Harry looked at his wrinkled fingers, and said, "Well, before you go into law, and we solve all the legal problems of the wizarding world, I suggest we get dressed and I cook you supper, if Florie will let me use the kitchen. She says it's her job, and given that I am paying her exorbitantly, she will do it. Alternately, we can turned the air temperature up to tropical, turn on the sunlamps, and sit down here getting a tan."
Harry then put on his 'serious' face. "Hermione", he asked, "could you set up a time when I can meet with your parents for a couple of hours?"
Hermione shrugged and said "Sure. Why? Just my parents, or do you want me there too?"
Harry blushed a little, and responded, "They are one of two couples that I know who have a successful marriage. The other is the Weasleys, and I am going to see if I can meet with them too, at a different time."
"Hermione, all my life, people have been telling or making me do things when I have absolutely no idea how to do them. According to what you and Pansy have said, I am going to be the husband to two or more witches, and I have no idea how to be a husband. It's not like they covered it in 'Defence Against the Dark Arts'! Although, the way Pansy came on to me, that may have been the appropriate class for it."
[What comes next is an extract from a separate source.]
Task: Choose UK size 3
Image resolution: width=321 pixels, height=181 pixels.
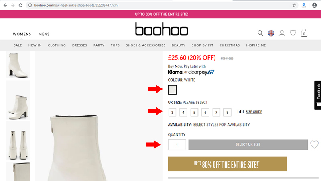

"I know that there is a lot of emphasis on sex, but that can't be all of it. In Charms and Transfigurations, they covered a bit of the anatomy of boys and girls, so I think I know a bit about the mechanics. I mean I know that Tab 'A' does fit into Slot 'B', but I have no idea why a woman would want me to do that. It sounds painful, if not entirely gross. I have some idea of the 'how', but absolutely nothing of the 'why'. As you so eloquently put it a while ago, boys tend to think with their 'little' head when it comes to sex. But how does it work for girls? I don't have a clue, and if I am going to make a go of it, I have to find out."
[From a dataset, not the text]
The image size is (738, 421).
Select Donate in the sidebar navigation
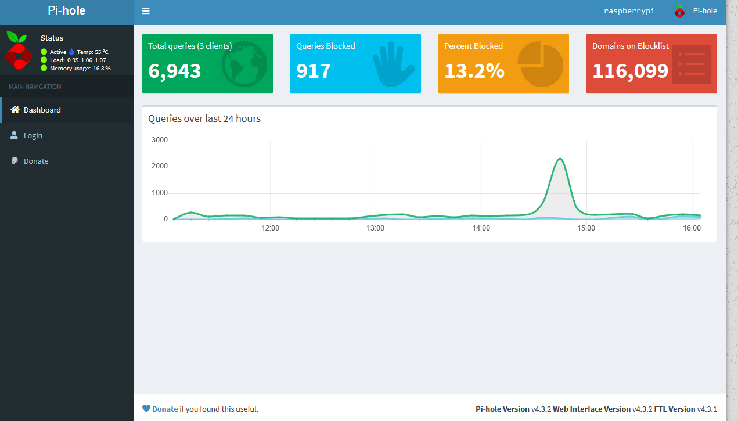36,161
"Hermione, if I am going to be a success at this, and I owe it to my wife or wives to make it a success, I need to talk to some people who have made it a success, and get some guidance. Your Mum and Dad obviously have a very loving relationship, and they are not having sex every minute of the day (and yes, I remember that night I stayed at your place with all the nocturnal sound effects). Molly and Arthur obviously have a loving relationship, and by the number of red heads around the table at meals, I know they have had sex more than once. But that can't be all of it. Hermione, I need help, and I think I need it sooner than later. I mean, what if I am a total disaster in bed? Or out of bed? According to my understanding of the spells at a magical wedding, like we saw with Bill and Fleur, my wife can't leave me or divorce me, even if I make a total mess of it. I don't want her to have her life ruined like that."
Hermione reached across the hot tub and kissed him. "Harry, I know you are worried that you won't make a successful husband. You have been successful at almost everything you have tried to do. With an attitude like that, even if you don't get it completely right as first, you and she will learn together, and with that attitude, you can't fail to succeed." She blushed slightly, and said "And believe me, your wives will certainly want you to insert Tab 'A' into Slot 'B'!"
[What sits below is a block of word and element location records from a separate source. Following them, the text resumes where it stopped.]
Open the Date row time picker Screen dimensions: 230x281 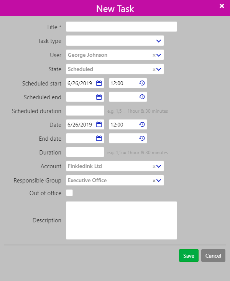pyautogui.click(x=142, y=125)
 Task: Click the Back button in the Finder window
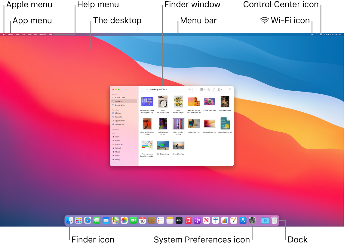point(142,89)
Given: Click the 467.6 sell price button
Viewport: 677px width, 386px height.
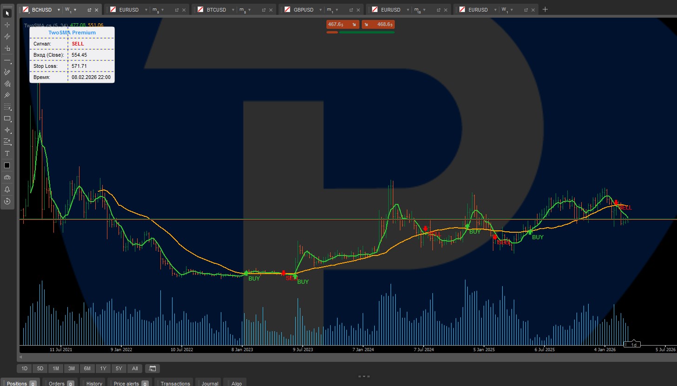Looking at the screenshot, I should point(343,25).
Harry grinned, and said, "Thanks for the vote of confidence. The problem is, most of what I was successful at was killing people and monsters. I'm not sure that's the best preparation for a wedding."
Hermione responded, "Harry, if I wasn't almost engaged to Ron, I'd jump your bones right now and demand that you marry me! Anyway, let's get dressed and eat. All this talking has made me hungry."
Harry laughed "Yep, you and Ron are going to get along just fine, with such an appetite. Hermione, I love you and you're the best sister I never had. And if you want to sit in on the meeting with your parents, I don't mind. I should warn you that I am going to ask some questions where you might not want to hear the answers from your Mum and Dad."